Je me lave en vitesse et jette mes vêtements remplis de sang dans une poubelle après avoir pris la fiole avec moi. Puis, je me rhabille avec les vêtements que May m’avait prêté. Mon épaule et mes côtes me faisaient horriblement souffrir mais je ne le montra pas quand je ressors dans le salon.
May et Peter étaient en train de parler entre eux et quand May me vit elle vint vers moi :
- Ava, il faut qu’on appelle la police. On ne va pas pouvoir te garder éternellement. me dit-elle à contre-cœur.
- Je sais…
Elle me sourit et part dans la cuisine, son téléphone à la main. Je me tourne vers Peter :
- Finalement je préfèrerai dormir dans le lit superposé, j’ai pas envie d’être seule.
Il acquiesça et je repris :
- Et je suis désolée de vous causer du soucis comme ça mais ton appart’ était le plus proche alors…
- Nan, t’inquiète c’est rien. J’aurai fait la même.
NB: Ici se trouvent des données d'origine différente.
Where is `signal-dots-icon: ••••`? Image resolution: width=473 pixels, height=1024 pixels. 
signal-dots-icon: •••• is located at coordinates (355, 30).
Je lui souris, reconnaissante. Puis, il reprit :
- Mais pourquoi t’es parti ? T’aurais pu rester là-bas après l’accident.
- Je sais pas… J’ai paniqué je crois. je lui mens.
- Tu veux manger quelque chose ?
Je secoue négativement la tête :
- Non.
Soudain, May ressortit de la cuisine et vint vers nous :
- Ok, j’ai appelé la police mais ils m’ont très clairement fait comprendre qu’avec l’accident, ils ne pourront pas venir tout de suite alors il m’a dit d’une voix très chaleureuse qu’ils viendront demain matin et qu’ils nous faisaient confiance. dit-elle ironiquement.
- Merci beaucoup May. je lui répondis.
- C’est pas grand chose après ce qu’il vient de se passer. Mais tu devrais aller dormir pour le moment, je ne sais pas à quelle heure ils vont arriver demain.
Je la remercie encore une fois et vais dans la chambre de Peter accompagnée de ce dernier.
- Tu vas dormir aussi ? je lui demande.
- Après cette soirée, ouais ça vaut mieux.
Je lui souris, heureuse de ne pas rester seule. Je mets mon téléphone à charger puis je monte sur le lit du dessus et me glisse sous la couverture. J’entends Peter qui fait de même puis le silence enveloppa la pièce laissant entendre la télé que May devait regarder.
Peter brisa le silence :
- Est ce que… tu veux en parler ou pas ?
Je soupire :
- Qu’est ce que tu veux que je te dise ? On était en voiture, ma mère a vu Hassan vendre ses trucs, elle a accéléré et un camion est passé en même temps. Le conducteur a fait tout son possible pour tourner avant mais vu la taille du véhicule, ça n’a servi à rien. Notre voiture à fait des loopings et… plus rien.
- T’en veux à Hassan ?
- Non, il vient simplement de tuer ma mère avec ses conneries alors non, je ne lui en veux absolument pas. je réponds d’un ton ironique.
Dans le noir de la chambre et à la lueur des lampadaires de la rue j’entendis Peter qui remuait dans son lit :
- Ce n'est pas vraiment de la faute de ton frère…
- C’est plus mon frère… Ça ne l’a jamais vraiment été. je le coupe.
Je l’entendis soupirer tandis que je me retournai du côté du mur en serrant de ma main droite, la fiole qui contenait le liquide bleu pâle.